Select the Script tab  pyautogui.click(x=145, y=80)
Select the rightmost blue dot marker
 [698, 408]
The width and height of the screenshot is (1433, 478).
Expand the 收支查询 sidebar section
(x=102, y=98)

==

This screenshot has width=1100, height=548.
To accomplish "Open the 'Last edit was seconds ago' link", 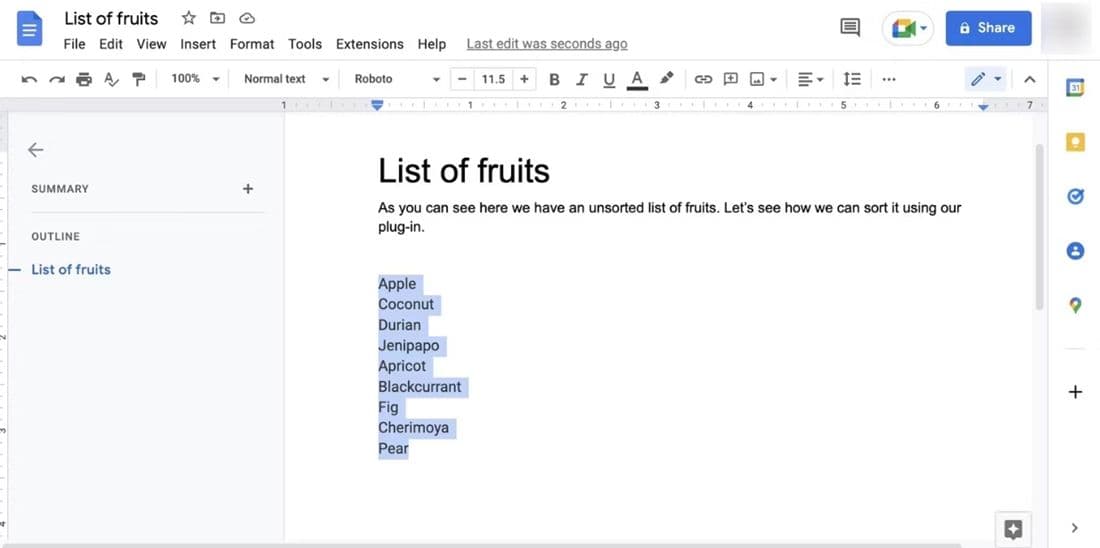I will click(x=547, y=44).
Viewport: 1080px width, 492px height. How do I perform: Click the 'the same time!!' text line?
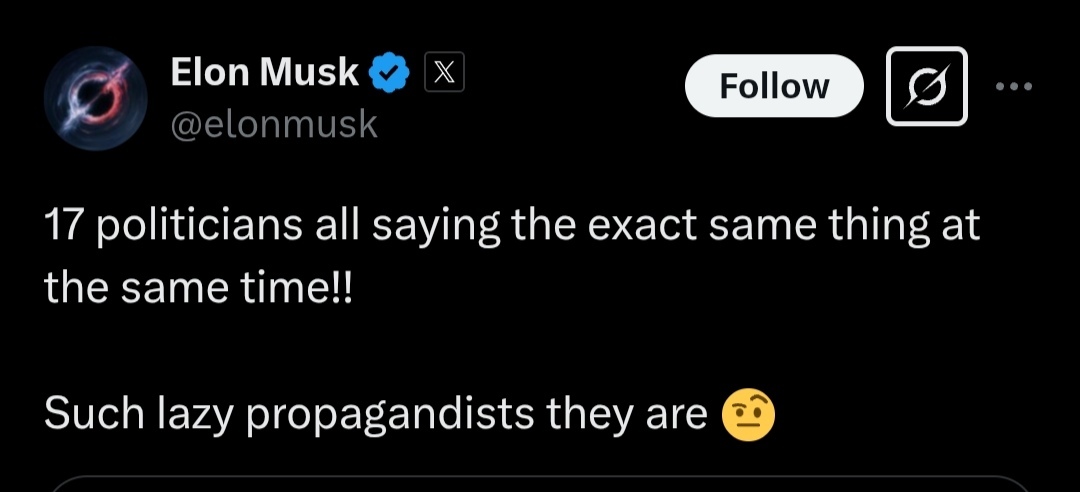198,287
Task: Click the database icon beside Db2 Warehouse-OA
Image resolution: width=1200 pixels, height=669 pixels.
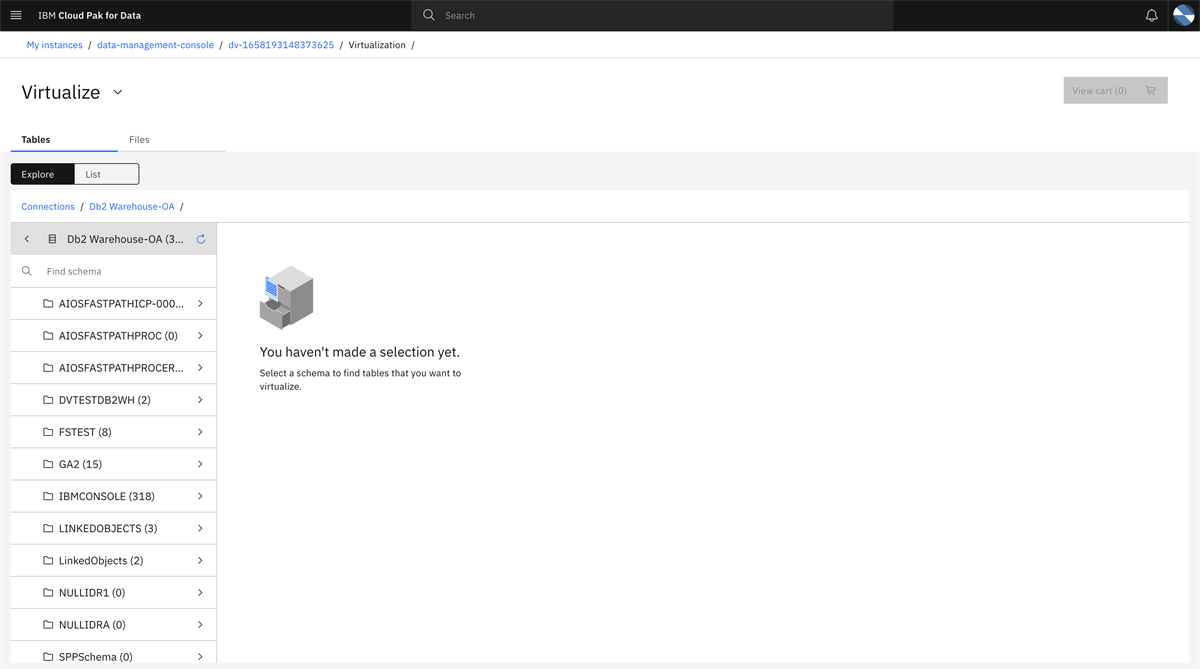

> [Task to complete]: A line counts if it holds the word "screenshot". Work out how many lines in the listing count, and give only that number.

> [Problem solution]: 2